● EXTRACTED TEXT
It opened a discussion and I think he understands. Like you said it's not a pattern of behavior, more of a prank.

Hope things are okay. Like my Mom used to say, little kids, little problems; big kids, BIG problems.

He and you will be alright.
 
When my oldest ds was in 5th grade, he had alot of the same troubles. He also on the surface had the "I don't care" attitude but, really he DID care. Just too manly to show it I guess. I let the first detention be his punishment, the 2nd time he got detention I also went to the school and added on punishment since only dentention the first time didn't work. I spoke with the janitor and for 3 days after school my son became his friend. Manual labor as it were. No more detention. Sometimes after the first time you have to become creative, especially if he is like my son!

Kelly
 
Sometimes kids do something stupid. Why? They don't even know. Just reinforce that this is bad, bad, bad and not to do it again. If he's a good kid like you say he will remember.

:goodvibes
 
I think the key is that he understands WHY he shouldn't do it. The school's consequence should be enough discipline for this particular instance of behavior, but you want to make sure he understands why this is a bad thing to do (and it sounds like you have talked to him about that) to help avoid it from becoming a repeated offense.
 
Kids can be tricky sometimes...

My oldest ds really did give us a run for the money for many manyyears- I know at one time we were taking things away and went through where all he had was a bed in his room and that was it- and he would play with the dust bunnies lol-

I did find that when the kids have trouble at school the best punishments are done at the school. I like the PP's idea of the janitor work- I know the one thing I dislike is suspension for basic behaviors that just get out of hand- something like gum chewing are tardiness do not need suspensions- I would always argue this- when the kids are in middle school- and they get suspended they are off of school- in most cases the parents can't stay home with them so the kids get a day off school with tv, computers, etc yeah way to stop those unwanted behaviors lol

I think the previous advice for your son on this incident is good- definitely talk to your son about how his actions can hurt those around him. and yes talk to him about calling people gay- or any other names- and let the detentions stand as his punishments
 
honestly, if he's a good kid talk to him about why this is wrong and esp. why calling somebody gay is wrong. Then let the detentions be the punishment. This is pretty typical 11yo behavior, as is the academic laziness. Clearly you don't ignore it. You take it seriously, which it seems you did about the grades. But don't see it for more then what it is.
Boys can be nasty to each other. He was probably standing up to the bully in the best way he could.

ITA with Tiggeroo's post.

I don't think you need to be rushing your DS to a therapist or anything like that. ;) I think that detention is enough punishment.
 
Depends on your child...

My 15 y/o, doesnt matter what I say or do, he sucks it up and things dont really change much. I could say "We're going to amputate your legs" I'd get an "I dont care" even after I amputated them.

My 11 y/o, I can usually guilt trip him into anything. He doesnt like hearing how "disapointed" i am.

Wow my DD is like your 15 y/o. You can take the things that you think she cares the most about and get a shoulder shrug and I don't care. It's infuriating!
 
Same around here we've went from retard to gay and I hate both and have forbidden them in my house.

Same here. "Retard" is forbidden and the punishment is harsh (though I haven't heard it in a long time). "Gay" is never to be used in a negative way in our house. I tell my son's friends that, too, when they come over.
 
I'll never forget when my son who was in grade 3, him and a couple of his friends were calling a little girl ugly and telling her, her dad left her cause she was ugly. Needless to say we got the call from the school and all the boys had a detention. What we did was make our son buy this little girl a "sorry" card with his money, and he had to give it to her in class the next day. DS is now in grade 12 and still remembers that, and still comments how I made him use his money....but it worked for him, his name calling days ended there.

● PROBLEM DESCRIPTION
In the parenting discussion about detentions, what did the parent whose son called a girl ugly in grade 3 make him buy her? The material below this text is not needed.

Stored data entries:
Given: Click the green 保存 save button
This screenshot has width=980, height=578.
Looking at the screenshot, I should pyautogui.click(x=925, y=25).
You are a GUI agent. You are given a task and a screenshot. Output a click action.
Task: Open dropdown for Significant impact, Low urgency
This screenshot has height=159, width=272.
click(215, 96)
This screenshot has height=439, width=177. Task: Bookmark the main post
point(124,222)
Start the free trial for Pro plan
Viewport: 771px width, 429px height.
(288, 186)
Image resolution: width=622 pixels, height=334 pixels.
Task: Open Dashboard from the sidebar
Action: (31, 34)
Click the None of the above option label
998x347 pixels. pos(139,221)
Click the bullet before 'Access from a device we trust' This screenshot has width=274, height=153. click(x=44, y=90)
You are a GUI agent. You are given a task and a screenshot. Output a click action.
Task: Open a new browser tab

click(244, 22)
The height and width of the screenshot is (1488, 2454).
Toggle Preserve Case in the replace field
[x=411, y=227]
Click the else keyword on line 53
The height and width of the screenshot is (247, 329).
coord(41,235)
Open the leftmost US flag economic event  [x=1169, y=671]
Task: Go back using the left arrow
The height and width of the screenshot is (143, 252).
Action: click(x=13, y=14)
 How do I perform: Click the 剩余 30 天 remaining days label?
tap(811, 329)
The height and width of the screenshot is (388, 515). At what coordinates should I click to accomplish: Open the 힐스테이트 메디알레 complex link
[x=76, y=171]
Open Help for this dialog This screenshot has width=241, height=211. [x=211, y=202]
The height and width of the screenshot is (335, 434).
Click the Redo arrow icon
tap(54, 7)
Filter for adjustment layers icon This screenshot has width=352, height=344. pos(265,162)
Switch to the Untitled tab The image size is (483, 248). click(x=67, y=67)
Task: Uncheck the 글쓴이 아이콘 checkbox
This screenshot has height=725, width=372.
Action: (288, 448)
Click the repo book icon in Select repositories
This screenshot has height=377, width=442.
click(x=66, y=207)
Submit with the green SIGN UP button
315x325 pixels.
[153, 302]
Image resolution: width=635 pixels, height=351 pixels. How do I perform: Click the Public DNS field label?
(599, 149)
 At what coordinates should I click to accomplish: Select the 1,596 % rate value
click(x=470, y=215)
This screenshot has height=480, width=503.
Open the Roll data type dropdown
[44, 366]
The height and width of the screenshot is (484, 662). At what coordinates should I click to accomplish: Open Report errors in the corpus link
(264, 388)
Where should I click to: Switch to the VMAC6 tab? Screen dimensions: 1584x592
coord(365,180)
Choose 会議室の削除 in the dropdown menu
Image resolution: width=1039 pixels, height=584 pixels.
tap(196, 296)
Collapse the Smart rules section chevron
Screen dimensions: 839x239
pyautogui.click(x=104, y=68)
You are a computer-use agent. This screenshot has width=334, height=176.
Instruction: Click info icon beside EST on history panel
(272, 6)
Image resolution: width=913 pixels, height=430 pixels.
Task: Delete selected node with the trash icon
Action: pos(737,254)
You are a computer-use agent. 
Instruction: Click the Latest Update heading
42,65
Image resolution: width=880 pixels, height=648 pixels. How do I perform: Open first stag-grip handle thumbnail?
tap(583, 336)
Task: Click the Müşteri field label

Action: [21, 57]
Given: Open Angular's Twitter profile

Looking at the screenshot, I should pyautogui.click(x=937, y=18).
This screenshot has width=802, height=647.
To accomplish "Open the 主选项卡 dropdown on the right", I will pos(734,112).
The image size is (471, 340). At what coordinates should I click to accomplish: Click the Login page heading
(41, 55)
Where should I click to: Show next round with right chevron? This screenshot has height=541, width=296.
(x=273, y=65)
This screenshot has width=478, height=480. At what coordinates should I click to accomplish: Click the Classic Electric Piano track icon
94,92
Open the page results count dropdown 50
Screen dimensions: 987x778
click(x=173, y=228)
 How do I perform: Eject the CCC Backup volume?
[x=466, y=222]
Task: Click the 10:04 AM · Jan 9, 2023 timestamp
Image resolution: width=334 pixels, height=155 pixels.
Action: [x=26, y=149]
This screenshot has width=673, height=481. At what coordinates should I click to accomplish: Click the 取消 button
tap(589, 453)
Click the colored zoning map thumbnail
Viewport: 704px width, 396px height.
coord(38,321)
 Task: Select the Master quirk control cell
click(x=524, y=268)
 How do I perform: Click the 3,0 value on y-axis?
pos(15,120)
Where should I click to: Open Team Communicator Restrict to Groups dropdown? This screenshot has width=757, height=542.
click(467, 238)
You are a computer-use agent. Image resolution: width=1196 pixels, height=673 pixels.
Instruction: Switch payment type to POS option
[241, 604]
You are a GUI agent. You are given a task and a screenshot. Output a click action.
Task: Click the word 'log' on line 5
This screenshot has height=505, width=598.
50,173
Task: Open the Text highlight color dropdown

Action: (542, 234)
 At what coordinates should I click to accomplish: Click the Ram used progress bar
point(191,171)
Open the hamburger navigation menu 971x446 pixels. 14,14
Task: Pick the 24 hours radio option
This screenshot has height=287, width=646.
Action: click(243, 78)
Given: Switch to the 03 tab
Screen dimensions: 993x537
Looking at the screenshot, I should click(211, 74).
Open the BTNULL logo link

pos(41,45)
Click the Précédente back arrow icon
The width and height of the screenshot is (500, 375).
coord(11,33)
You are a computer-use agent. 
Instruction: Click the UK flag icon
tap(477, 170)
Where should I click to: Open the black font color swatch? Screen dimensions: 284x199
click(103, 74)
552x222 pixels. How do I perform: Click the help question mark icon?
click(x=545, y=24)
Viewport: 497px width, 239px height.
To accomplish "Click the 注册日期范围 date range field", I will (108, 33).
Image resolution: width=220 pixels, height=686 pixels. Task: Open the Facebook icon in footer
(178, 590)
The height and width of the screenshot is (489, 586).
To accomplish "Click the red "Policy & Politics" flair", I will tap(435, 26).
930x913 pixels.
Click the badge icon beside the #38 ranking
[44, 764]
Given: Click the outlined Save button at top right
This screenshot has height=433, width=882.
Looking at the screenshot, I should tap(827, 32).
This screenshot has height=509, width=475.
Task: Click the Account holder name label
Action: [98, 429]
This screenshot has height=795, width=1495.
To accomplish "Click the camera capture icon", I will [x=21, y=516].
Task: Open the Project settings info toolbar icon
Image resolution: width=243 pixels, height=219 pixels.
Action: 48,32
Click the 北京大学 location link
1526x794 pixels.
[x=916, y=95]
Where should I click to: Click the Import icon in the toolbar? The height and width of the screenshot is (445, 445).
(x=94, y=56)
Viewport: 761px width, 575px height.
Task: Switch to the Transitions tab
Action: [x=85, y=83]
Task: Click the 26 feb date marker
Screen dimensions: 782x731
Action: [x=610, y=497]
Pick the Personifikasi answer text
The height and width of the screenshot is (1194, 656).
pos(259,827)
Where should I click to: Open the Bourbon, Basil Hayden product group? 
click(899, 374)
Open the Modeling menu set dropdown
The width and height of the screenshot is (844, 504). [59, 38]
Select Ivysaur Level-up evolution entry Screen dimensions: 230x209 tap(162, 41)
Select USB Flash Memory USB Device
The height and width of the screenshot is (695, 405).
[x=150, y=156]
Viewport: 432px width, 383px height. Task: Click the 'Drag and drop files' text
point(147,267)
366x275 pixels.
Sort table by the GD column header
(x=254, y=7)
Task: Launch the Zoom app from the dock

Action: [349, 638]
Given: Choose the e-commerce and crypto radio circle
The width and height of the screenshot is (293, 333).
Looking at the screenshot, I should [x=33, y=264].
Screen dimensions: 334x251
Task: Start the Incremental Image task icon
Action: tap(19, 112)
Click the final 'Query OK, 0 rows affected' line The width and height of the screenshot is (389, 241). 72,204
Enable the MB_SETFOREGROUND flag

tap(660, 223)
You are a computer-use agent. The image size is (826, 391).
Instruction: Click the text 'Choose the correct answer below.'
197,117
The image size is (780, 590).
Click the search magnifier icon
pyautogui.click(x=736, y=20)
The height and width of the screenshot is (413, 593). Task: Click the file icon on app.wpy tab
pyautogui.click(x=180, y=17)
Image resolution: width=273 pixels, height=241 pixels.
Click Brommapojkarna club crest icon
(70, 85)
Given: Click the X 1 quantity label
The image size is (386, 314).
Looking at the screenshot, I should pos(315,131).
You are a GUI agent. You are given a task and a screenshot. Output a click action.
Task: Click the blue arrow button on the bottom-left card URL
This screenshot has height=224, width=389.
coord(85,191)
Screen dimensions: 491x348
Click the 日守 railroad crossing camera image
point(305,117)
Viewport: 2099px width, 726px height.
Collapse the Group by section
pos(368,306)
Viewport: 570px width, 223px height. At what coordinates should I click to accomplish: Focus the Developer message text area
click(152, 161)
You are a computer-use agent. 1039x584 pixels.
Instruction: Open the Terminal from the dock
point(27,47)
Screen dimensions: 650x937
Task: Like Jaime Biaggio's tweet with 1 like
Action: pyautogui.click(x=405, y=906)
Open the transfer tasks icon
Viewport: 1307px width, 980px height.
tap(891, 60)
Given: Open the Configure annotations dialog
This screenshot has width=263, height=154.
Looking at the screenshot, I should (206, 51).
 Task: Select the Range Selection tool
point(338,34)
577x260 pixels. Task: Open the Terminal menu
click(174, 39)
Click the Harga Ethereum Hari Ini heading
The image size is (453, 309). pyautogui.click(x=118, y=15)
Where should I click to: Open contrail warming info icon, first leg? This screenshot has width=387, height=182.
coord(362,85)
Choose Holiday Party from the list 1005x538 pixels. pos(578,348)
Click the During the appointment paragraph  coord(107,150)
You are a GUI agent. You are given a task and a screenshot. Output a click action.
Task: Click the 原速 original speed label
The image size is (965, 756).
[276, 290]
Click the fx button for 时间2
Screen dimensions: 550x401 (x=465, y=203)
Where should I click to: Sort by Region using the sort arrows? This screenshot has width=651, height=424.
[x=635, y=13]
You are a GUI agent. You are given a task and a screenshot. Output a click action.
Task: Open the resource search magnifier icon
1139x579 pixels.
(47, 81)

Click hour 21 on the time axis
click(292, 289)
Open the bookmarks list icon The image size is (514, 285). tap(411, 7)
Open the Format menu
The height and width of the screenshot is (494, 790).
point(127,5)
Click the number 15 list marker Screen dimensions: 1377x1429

● RESPONSE AREA
A "sorry" card, bought with his own money.